▸ TASK DETAILS
There is material below. Print exactly the lines starting at the line with "Push Square (215, 2485)" and ending at the line with "These 30+ Games", ends included, and no others.

:: ENTRIES SUPPLIED

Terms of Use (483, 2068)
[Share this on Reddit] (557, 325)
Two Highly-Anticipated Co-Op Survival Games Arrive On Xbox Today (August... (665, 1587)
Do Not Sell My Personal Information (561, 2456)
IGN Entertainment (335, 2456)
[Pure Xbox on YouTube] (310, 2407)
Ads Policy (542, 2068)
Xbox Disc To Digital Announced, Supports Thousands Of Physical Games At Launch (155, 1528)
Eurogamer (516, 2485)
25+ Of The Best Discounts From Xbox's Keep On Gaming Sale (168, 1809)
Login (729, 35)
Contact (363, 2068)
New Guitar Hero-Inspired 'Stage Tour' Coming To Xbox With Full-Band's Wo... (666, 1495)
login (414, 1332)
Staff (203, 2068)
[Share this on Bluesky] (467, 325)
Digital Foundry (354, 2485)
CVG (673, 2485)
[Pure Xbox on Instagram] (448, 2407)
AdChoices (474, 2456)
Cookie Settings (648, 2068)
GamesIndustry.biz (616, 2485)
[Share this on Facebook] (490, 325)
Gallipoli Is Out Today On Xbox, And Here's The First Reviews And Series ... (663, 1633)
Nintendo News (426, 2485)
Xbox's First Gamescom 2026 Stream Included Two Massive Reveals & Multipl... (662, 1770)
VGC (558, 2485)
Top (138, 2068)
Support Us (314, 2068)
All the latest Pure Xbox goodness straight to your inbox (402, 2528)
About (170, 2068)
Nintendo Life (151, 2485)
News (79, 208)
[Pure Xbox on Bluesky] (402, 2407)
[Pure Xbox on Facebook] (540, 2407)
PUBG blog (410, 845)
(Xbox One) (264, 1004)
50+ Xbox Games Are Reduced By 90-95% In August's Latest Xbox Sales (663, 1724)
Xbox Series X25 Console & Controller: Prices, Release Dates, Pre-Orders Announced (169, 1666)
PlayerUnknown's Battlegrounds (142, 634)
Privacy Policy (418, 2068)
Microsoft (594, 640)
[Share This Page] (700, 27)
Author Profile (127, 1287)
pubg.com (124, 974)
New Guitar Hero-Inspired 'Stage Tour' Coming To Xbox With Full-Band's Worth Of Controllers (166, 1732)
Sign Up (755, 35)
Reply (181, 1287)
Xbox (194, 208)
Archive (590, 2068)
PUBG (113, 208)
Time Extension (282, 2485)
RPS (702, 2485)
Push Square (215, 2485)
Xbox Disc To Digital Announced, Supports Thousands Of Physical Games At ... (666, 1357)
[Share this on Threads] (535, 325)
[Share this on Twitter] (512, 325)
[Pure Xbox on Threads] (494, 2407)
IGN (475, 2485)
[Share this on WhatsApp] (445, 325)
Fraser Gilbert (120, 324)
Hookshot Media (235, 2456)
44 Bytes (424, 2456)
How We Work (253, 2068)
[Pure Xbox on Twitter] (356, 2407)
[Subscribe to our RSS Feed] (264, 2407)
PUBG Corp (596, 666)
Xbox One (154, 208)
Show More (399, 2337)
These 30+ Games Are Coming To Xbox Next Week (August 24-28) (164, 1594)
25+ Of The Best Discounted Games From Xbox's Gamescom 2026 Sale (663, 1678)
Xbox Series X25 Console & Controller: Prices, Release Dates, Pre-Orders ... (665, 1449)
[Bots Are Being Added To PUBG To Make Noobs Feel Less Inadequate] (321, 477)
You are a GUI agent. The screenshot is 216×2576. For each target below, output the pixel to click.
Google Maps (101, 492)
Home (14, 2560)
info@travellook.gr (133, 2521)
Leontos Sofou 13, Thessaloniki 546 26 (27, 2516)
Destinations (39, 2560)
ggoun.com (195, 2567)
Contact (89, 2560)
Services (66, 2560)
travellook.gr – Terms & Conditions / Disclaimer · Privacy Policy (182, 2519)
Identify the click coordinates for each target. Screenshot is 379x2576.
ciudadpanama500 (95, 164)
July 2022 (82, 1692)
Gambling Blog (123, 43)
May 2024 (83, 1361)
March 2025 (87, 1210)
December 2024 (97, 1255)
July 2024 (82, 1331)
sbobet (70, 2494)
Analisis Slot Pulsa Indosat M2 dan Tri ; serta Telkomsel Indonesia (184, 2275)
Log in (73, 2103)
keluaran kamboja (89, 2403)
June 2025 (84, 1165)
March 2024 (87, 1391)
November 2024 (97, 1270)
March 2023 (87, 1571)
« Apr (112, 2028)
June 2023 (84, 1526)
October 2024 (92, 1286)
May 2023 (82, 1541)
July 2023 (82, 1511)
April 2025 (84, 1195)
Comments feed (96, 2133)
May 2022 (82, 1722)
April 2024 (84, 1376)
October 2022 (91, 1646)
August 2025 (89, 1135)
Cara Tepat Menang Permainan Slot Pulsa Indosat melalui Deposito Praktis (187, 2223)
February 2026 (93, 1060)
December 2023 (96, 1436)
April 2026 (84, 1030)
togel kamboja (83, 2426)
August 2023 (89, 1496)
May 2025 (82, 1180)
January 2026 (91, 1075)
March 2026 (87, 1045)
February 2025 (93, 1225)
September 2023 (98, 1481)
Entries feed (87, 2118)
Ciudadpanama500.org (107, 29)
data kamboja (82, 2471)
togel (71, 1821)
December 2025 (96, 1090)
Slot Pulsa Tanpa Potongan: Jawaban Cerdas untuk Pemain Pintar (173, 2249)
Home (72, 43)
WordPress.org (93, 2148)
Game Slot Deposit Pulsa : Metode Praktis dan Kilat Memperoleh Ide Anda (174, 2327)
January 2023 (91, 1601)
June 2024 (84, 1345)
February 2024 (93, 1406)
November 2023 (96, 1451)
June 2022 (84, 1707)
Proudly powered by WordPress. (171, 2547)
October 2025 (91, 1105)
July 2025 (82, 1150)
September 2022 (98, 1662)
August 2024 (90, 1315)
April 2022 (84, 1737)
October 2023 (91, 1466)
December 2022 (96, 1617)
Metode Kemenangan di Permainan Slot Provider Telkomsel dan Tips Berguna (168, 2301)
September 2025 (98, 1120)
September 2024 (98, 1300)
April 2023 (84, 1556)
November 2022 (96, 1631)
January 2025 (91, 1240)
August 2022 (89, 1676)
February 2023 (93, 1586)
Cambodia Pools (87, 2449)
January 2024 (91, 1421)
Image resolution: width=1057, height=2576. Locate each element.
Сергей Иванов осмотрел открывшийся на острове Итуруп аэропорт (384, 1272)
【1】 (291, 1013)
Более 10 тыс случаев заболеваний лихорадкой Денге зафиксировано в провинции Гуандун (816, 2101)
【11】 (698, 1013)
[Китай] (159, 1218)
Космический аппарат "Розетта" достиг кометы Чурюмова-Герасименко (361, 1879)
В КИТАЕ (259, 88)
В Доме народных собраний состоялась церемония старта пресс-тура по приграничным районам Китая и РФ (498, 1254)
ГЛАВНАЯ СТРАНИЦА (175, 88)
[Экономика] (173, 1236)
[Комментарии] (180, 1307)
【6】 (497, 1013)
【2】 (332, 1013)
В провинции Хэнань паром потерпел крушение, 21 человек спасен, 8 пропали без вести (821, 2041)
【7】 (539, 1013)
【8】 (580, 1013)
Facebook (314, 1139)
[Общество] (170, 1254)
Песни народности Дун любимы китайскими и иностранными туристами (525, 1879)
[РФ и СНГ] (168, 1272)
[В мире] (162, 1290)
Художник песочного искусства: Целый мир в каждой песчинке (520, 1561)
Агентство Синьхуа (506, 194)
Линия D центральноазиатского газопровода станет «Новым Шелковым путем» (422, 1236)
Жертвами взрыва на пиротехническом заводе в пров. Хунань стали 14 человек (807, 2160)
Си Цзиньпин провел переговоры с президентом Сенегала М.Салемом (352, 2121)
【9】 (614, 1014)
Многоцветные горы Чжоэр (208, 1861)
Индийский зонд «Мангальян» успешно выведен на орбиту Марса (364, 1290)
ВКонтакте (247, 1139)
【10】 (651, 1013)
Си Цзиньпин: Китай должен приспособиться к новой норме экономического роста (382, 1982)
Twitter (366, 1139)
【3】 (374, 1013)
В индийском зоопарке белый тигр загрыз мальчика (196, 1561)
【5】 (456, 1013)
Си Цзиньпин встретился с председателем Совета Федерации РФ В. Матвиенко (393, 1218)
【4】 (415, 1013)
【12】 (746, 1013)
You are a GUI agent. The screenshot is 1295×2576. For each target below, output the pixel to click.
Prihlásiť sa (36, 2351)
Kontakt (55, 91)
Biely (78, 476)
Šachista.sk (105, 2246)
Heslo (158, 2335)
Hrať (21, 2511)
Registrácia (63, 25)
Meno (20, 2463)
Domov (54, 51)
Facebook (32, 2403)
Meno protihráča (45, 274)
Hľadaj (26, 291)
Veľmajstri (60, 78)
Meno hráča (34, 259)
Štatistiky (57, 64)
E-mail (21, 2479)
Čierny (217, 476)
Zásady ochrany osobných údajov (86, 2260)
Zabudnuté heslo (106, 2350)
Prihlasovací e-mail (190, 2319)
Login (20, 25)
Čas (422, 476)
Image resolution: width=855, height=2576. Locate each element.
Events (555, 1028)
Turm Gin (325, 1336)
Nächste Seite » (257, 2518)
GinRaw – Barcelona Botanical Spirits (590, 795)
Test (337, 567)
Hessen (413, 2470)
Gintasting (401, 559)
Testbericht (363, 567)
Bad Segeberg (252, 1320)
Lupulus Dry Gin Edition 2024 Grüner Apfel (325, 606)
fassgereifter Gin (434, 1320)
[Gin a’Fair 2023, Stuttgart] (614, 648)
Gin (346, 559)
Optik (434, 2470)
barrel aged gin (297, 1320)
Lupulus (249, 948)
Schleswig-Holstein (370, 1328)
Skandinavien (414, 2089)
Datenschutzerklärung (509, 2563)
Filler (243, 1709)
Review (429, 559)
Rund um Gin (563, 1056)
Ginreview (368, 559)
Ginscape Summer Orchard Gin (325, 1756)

::::

▸ REPLY
Push Square (215, 2485)
Xbox Disc To Digital Announced, Supports Thousands Of Physical Games At ... (666, 1357)
[Share this on Threads] (535, 325)
[Share this on Twitter] (512, 325)
[Pure Xbox on Threads] (494, 2407)
IGN (475, 2485)
[Share this on WhatsApp] (445, 325)
Fraser Gilbert (120, 324)
Hookshot Media (235, 2456)
44 Bytes (424, 2456)
How We Work (253, 2068)
[Pure Xbox on Twitter] (356, 2407)
[Subscribe to our RSS Feed] (264, 2407)
PUBG Corp (596, 666)
Xbox One (154, 208)
Show More (399, 2337)
These 30+ Games Are Coming To Xbox Next Week (August 24-28) (164, 1594)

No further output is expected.